Article
Author(s):
The FDA has expanded the indication for pemetrexed in combination with pembrolizumab and platinum-based chemotherapy for the first-line treatment of patients with metastatic nonsquamous non–small cell lung cancer without EGFR or ALK alterations.
Anne White
The FDA has expanded the indication for pemetrexed (Alimta) injection in combination with pembrolizumab (Keytruda) and platinum-based chemotherapy for the first-line treatment of patients with metastatic nonsquamous non—small cell lung cancer (NSCLC) without EGFR or ALK alterations.1
The updated indication is based on data from the phase III KEYNOTE-189 trial, which was the basis for the FDA’s full approval of frontline pembrolizumab for use in combination with standard chemotherapy for patients with metastatic nonsquamous NSCLC.2,3
"KEYNOTE-189 demonstrated an exceptional effect of the Alimta-pembrolizumab-platinum chemotherapy combination in the first-line setting, offering significantly improved survival in patients with metastatic nonsquamous NSCLC with no EGFR or ALK genomic tumor aberrations," said Anne White, president, Lilly Oncology. "This new indication reinforces Lilly's continued commitment to providing practice-changing treatment options that can make a meaningful difference for people living with lung cancer."
In the double-blind, phase III KEYNOTE-189 study, 616 patients with advanced or metastatic nonsquamous NSCLC, regardless of PD-L1 expression and were not EGFR- or ALK-positive, were randomized 2:1 to receive pembrolizumab plus pemetrexed and either cisplatin or carboplatin n = 410), or chemotherapy alone (n = 206). Patients also had not received systemic therapy for their advanced disease.

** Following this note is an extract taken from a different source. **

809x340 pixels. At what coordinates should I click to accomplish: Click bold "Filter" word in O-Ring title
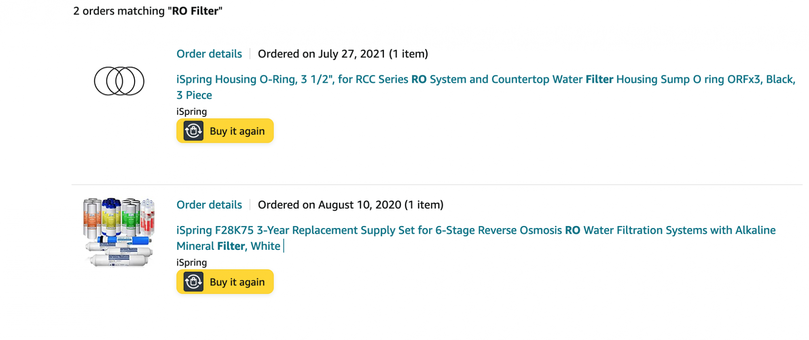click(599, 79)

Results showed that the addition of pembrolizumab to chemotherapy in the first-line setting reduced the risk of death by 51% in patients with NSCLC without EGFR or ALK mutations. The median overall survival (OS) was not reached in the pembrolizumab arm compared with 11.3 months (95% CI, 8.7-15.1) in the chemotherapy-alone arm. At a median follow-up of 10.5 months, the estimated 12-month OS rate was 69.2% (95% CI, 64.1-73.8) in the pembrolizumab arm versus 49.4% (95% CI, 42.1-56.2) in the control arm (HR, 0.49; 95% CI, 0.38-0.64; P <.001).
Moreover, the study met the coprimary endpoint of progression-free survival (PFS), with a median PFS of 8.8 months (95% CI, 7.6-9.2) in the pembrolizumab group versus 4.9 months (95% CI, 4.7-5.5) in the control arm (HR, 0.52; 95% CI, 0.43 to 0.64; P <.001).
In the experimental arm, pembrolizumab was administered a 200-mg fixed dose every 3 weeks plus 500 mg/m2 of pemetrexed plus either 75 mg/m2 of cisplatin or carboplatin (AUC 5) on day 1 every 3 weeks for 4 cycles, followed by 200 mg of pembrolizumab plus 500 mg/m2 of pemetrexed every 3 weeks. The regimen administered in the control arm was identical, except that pembrolizumab was replaced with placebo.
Patient characteristics were well balanced between the 2 arms. The median age was 65.0 years in the pembrolizumab arm (range, 34.0-84.0), 62.0% of the patients were male, and all but 1 of the patients had an ECOG performance status of 0 or 1. Current/former smokers comprised 88.3% of the cohort and 96.1% of patients had adenocarcinoma.
Additional results showed that the OS benefit with pembrolizumab was observed across PD-L1 subgroups, including the <1% expression group (12-month OS rate, 61.7% vs. 52.2%; HR, 0.59; 95% CI, 0.38-0.92); the 1% to 49% cohort (12-month OS rate, 71.5% vs. 50.9%; HR, 0.55; 95% CI, 0.34-0.90), and those with a score of ≥50% (12-month OS rate, 73.0% vs. 48.1%; HR, 0.42; 95% CI, 0.26-0.68).
The objective response rate per blinded, independent central radiologic review was 47.6% (95% CI, 42.6-52.5) in the pembrolizumab arm and 18.9% (95% CI, 13.8-25.0) with chemotherapy alone (P <.001). The disease control rate was 84.6% versus 70.4%, and the median duration of response was 11.2 months versus 7.8 months in the pembrolizumab versus control arms, respectively.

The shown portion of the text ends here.